Every product leader goes into a new project with untested, hidden assumptions. It’s important to identify and test these unconscious assumptions before you start validating (or invalidating) your product ideas—but how do you do this? Laura Klein, product leader and author of Build Better Products and Lean UX for Startups, recently answered this question and more in an on-demand webinar with Logi Analytics.
How do you define an assumption as it relates to product development?
Laura Klein: An assumption is something that we assume to be true. It is something that we take for granted. We make assumptions about a lot of things when we’re developing a product. We make assumptions about the problem we’re solving, the user we’re solving it for. We make assumptions that our solution is the best one. And some of those assumptions are perfectly fine. We might assume that everybody who is going to use our product has access to the Internet.
The important thing to understand is that assumptions aren’t all the same, and you deal with them very differently. I generally split them into three different types: problem, solution, and implementation. Is there a problem? Is my solution a good way to solve that problem? Can I actually implement that solution?
What’s an example of a problem assumption?
I want you to think back to the dark ages before Dropbox. What was the initial problem that they had to validate? They’ve had to make sure that a large number of people had this very specific problem—that they had multiple devices where they wanted to access the same files. Now before you roll your eyes and you say, “of course that was the problem,” I want you to try to imagine a time or a place where that wouldn’t be a problem.
Once upon a time people really only had one device (if they even had that), or they’d have their work computer and their home computer and they just did not share documents. The problem assumptions that Dropbox actually did need to go out and validate—because these were not obvious at that point—were that people have multiple devices and people want to access the same files across those devices. And this is hard for them to do currently. All of those needed to be true to make sure that this particular problem existed.
What about an example of a solution assumption?
I’m thinking back to the beginning of Dropbox again. What was their solution risk? Once you validate that people do indeed have multiple devices, that they want to access the same files across all of those devices, what assumptions do you need to validate about how you’re going to solve that problem? The assumptions they had to validate were that people were willing to download something onto their computers, phones, tablets, etc. And then just trust that those files would be safe in an account in the cloud. It seems really obvious now that it’s done, but it was not originally.

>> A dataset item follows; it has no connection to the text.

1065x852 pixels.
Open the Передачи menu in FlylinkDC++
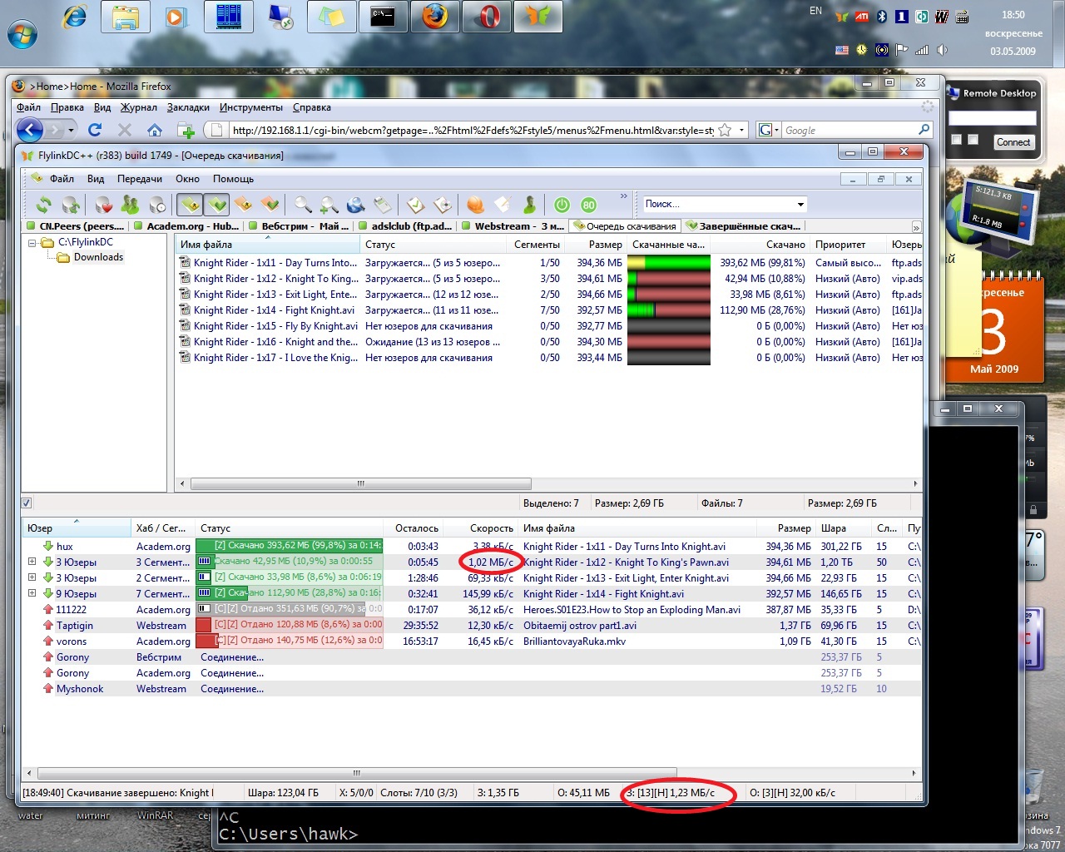139,179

How about an example of an implementation assumption?
In this case, Dropbox had a really interesting challenge. Namely, could they sync files across multiple devices and operating systems quickly and accurately enough to make customers happy? Unlike many products where implementation details might not be merely this hard, this was a fairly non-trivial task, technically speaking. As with the other assumptions, if they hadn’t been able to validate this, Dropbox would not have been nearly as successful.

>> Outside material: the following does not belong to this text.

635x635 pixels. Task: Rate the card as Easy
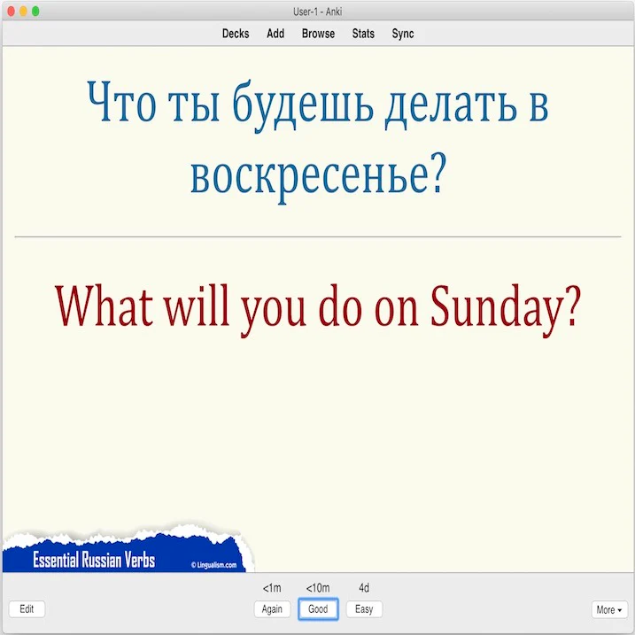[x=364, y=609]
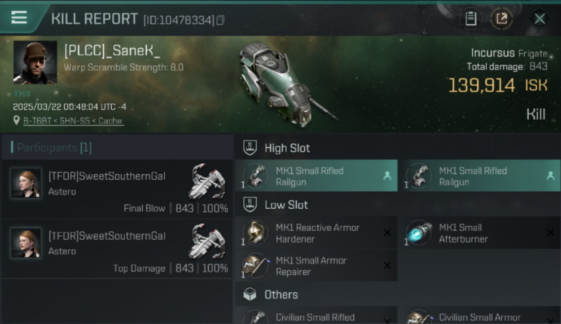Screen dimensions: 561x324
Task: Close the kill report window
Action: 540,19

The implementation assumptions that had to be validated were, the product could not just be built, but built in a way that was quick, accurate and secure across multiple kinds of devices. Also, there’s that last one—that’s the human one and it often gets ignored. Even if you can build the magical syncing software and you know people need it, can you get them to download the software and start using it? Can you get people to upgrade to the paid tier? Can you get people to adopt it? Can you get them to change their behavior?

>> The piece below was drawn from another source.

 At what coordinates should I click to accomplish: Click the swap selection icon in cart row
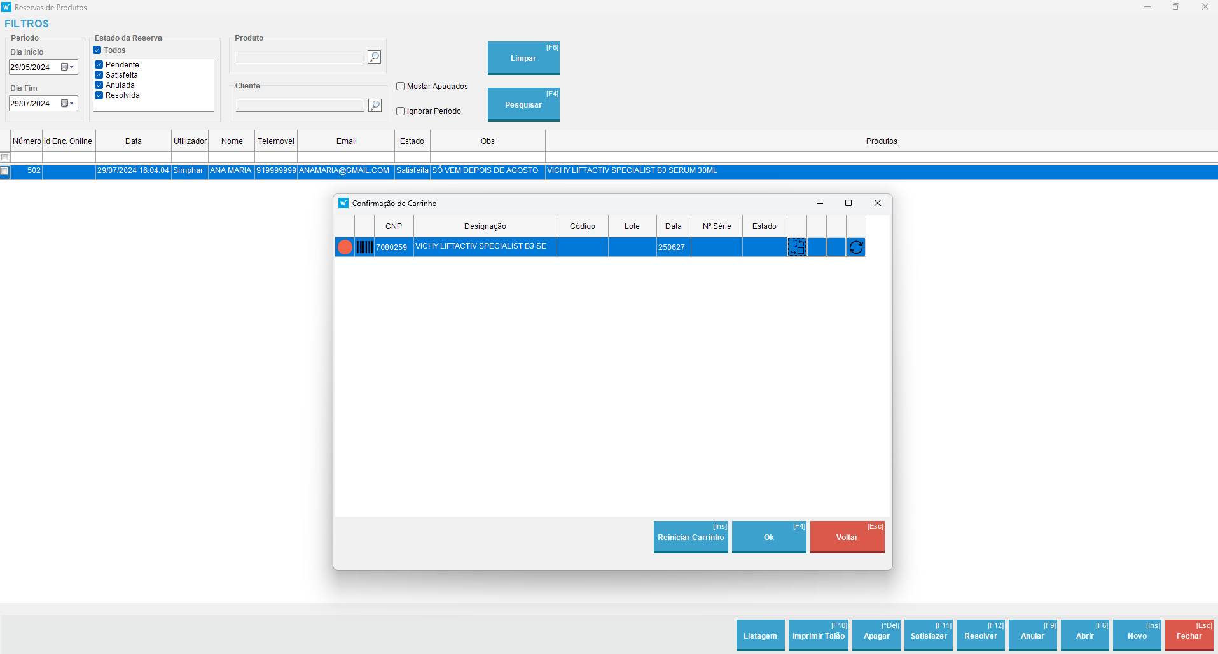pyautogui.click(x=797, y=247)
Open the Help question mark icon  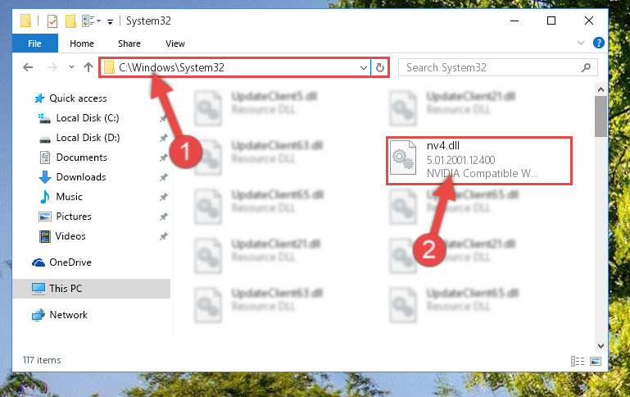[x=598, y=43]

How do you identify these assumptions?
Here’s a surprisingly easy way to identify assumptions. I want you to fill in this blank: “For my product to succeed, blank must happen.” Or, if you prefer more dire things: “If blank doesn’t happen, my product will fail.” Write down at least 10 assumptions about your product. Each assumption goes on a sticky note. Then you’re going to categorize your assumptions. Write a “P,” “S” or “I” on each of the sticky notes just to indicate what type of assumption it is. Make sure you’re not assuming the solution when you’re stating the problem.
After you’ve figured out what all of your assumptions are, I want you to divide them into a “Will kill” pile and an “Other” pile. “Will kill” means, if this is true, it will literally kill your product. Next, I want you to take all of the “Will kill” items and rank them into the most to least risky. You’re going to have to make some hard decisions here. Here’s the other trick. If you’re resource-constrained, I want you to destroy the “Other” pile. If it will not kill your product, don’t worry about it yet. It’s not important yet. It will be, but it’s not your riskiest assumption.
What makes an assumption risky? And why does it matter?
The invalidation of one of these assumptions can kill your product or feature. That’s why it matters. If that is not a valid assumption, there is no use for this product. It is gone. Sometimes your riskiest assumption is going to be about the problem you’re solving. Sometimes it’s about your solution for it. Sometimes it’s about the actual implementation. I don’t know which one it is for you. That is something you need to answer for yourself. That is different for every single product, at every single different phase of its creation.